Echo slumps out of the bedroom. “But I want to ask her something!”

So I say, “Xi she wants to ask you something.”

And Xi says, “I don’t want to talk to her” and then she slumps into the bedroom.

It’s all sounding crazy to me and I don’t understand a lick of it so I go back to stirring noodles when I hear Echo rummaging around the toys and saying to herself, “I’m going to get a pointy unicorn and swing it at her! I’m gonna stab her right in the leg with the horn! I’m  gonna…”

So I say, “Ya know, I just don’t think that will work for you love. Xi is just going to get upset and then you will get upset and then you won’t get to ask her what you want to ask her”. Echo trundles in to the bedroom anyway, despite the obvious logic of my reasoning and the obvious lack of logic in her tactic. So I dutifully follow, figuring that keeping the children safe is really the bare minimum requirement of parenting.

I enter to see Echo ramming a plastic unicorn horn into Xi’s leg  saying, “I’m gonna poke her! Poke! Poke!”. I make a move to intervene when Xi stops me.

“No Nallie, don’t stop her, it doesn’t hurt.”. And letting Echo know she is failing, she says, “Echo this unicorn is too soft. It doesn’t hurt me.”. And then things get really confusing when she says, “How ’bout you try and bite me??”. They then start gleefully pursuing each other around the house.

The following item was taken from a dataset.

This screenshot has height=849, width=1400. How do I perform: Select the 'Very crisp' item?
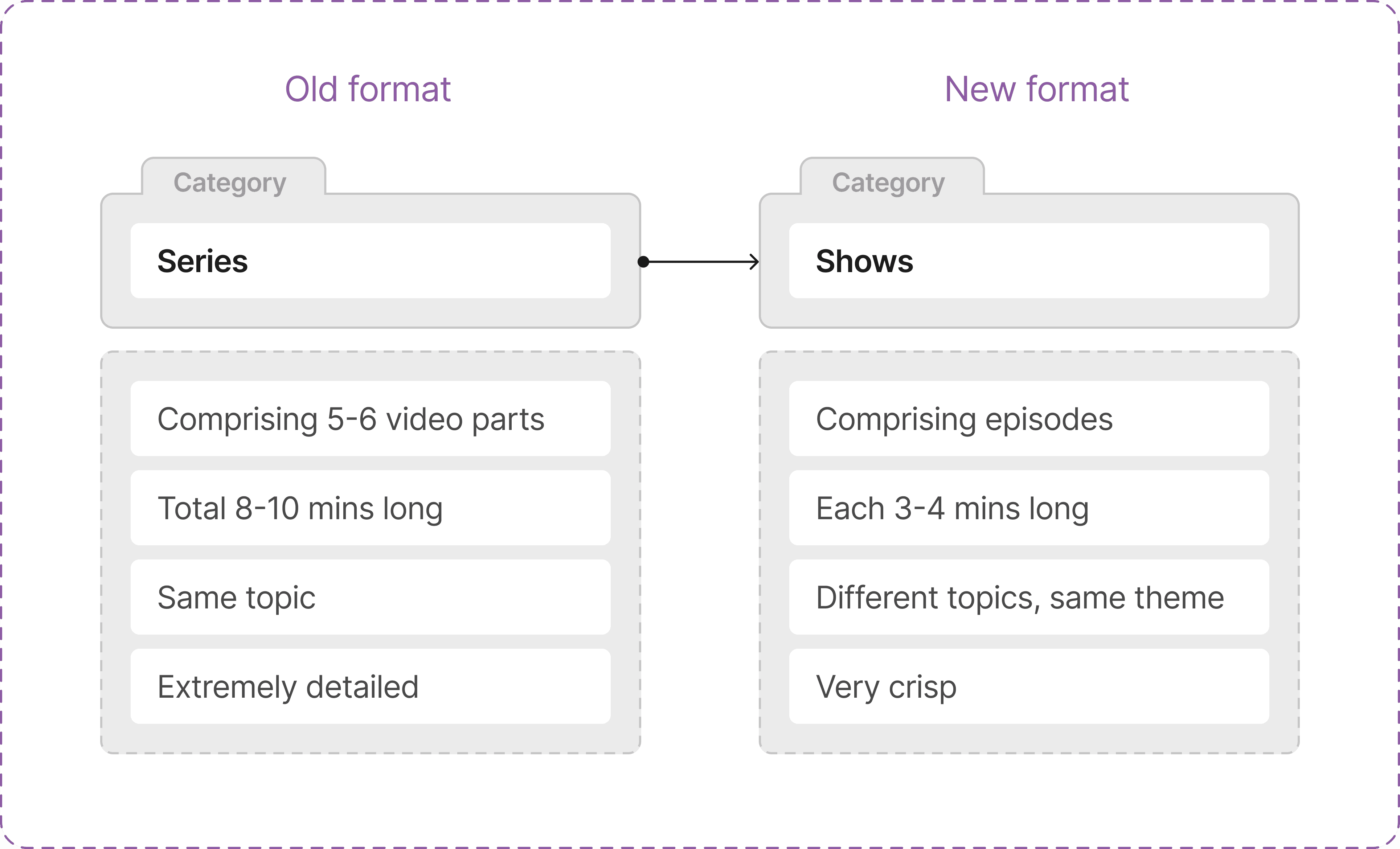1028,686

See what I mean? Absurdity.

This is why I make the argument that making rules, such as No Hitting, or No Biting, doesn’t make sense. There are only actions and reactions. Needs and feelings. On this day, for Echo and Xi at least, biting was a perfectly delightful game. Apparently far preferable to unicorn horn poking. You never would be able to predict that.

I think most parents do too much work. They enter into arguments, try to determine a truthful chronology of events, then single out which is the victim, which is the aggressor, huff and puff about poor choices, figure out a punishment and hang around enforcing the punishment. Sheesh. If you use empathy for all parties, give and gather information about needs and feelings instead of the classic crime and punishment scenario you are freed from this chore, freed from the pressure to have the answers. Holding both children, listening to their concerns without judgement, leaves room for them to find their own solutions.

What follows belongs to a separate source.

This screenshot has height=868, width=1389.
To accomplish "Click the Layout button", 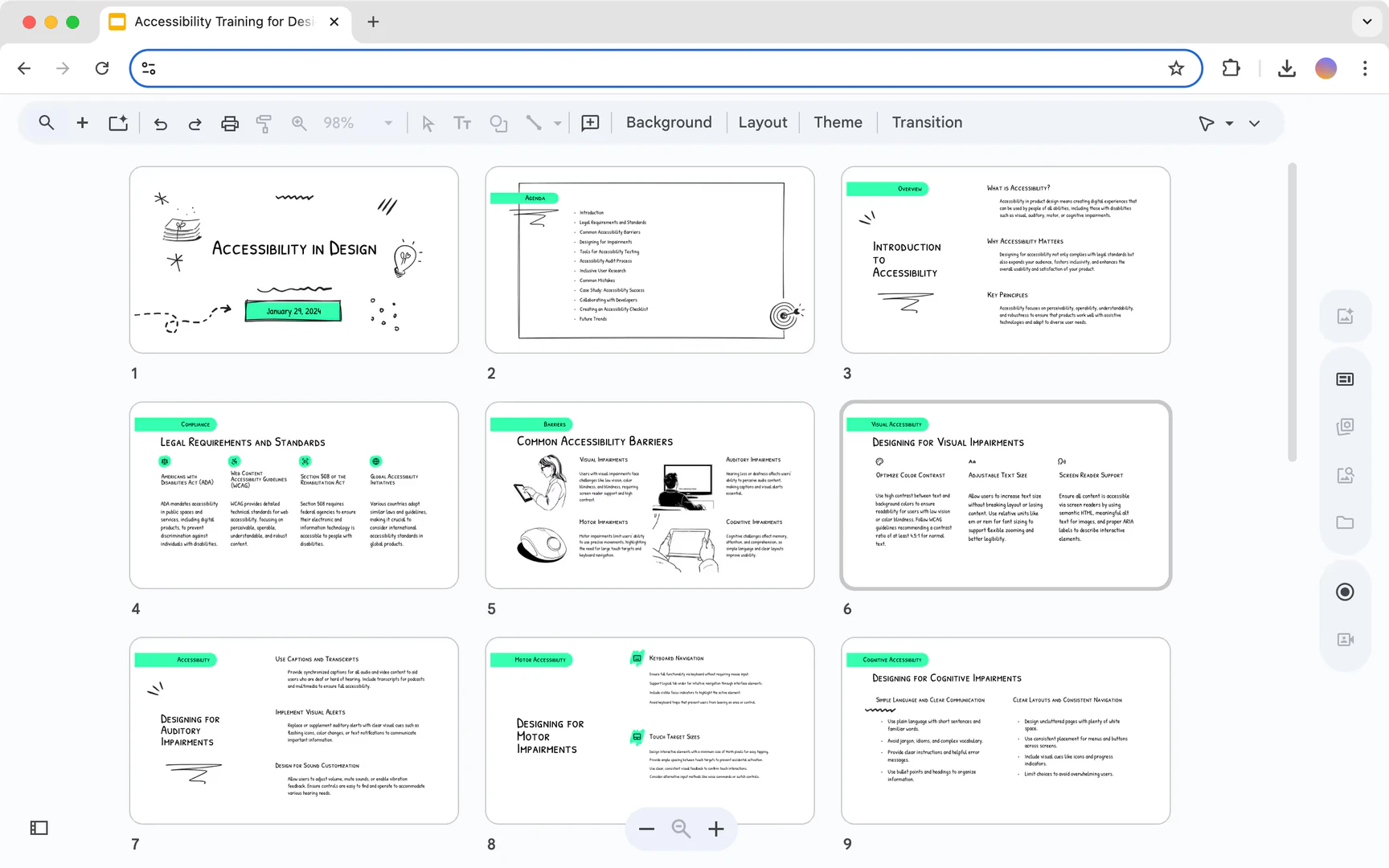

I certainly would never have come up with the “let’s bite each other instead!” solution. They came to this on their own. And even though it makes no sense to me it makes sense to them. That’s what matters. Their relationship was at play in this scenario. Let’s face it, in an ordinary household Echo would have been put in timeout for her actions. I would then have been monitoring the time-out instead of stirring noodles. She would have been crying about her isolation instead of thinking about Xi’s feelings and figuring out a way to work it out. And Xi would have been denied a playmate, and a chance to interact in a way that felt better to her.

A few minutes later Echo approached Xi with two different unicorns, and these apparently were pointy enough to make Xi yelp when Echo stabbed them at her ankles. At this point I asked Echo if she wanted attention from Xi. She said yes, so I helped her formulate a request. She then approached Xi, sans unicorns, and said;

“Xi, I want your attention. Will you give me some?”

Xi smiled, bent down, and scooped Echo up. “Sure!”

If Echo were wailing away in time-out this happy ending would not have been possible. If I had demanded that the children make sense in the first place I wouldn’t have been able to guess at Echo’s need for attention, and Xi wouldn’t get the satisfaction of meeting that need. If absurdity and strong emotions weren’t both welcome in our home we wouldn’t get the opportunity to work our way through, albeit in a kooky manner, conflict.

Pokey unicorns. You just never know where it’s going. But the best part is that you don’t have to.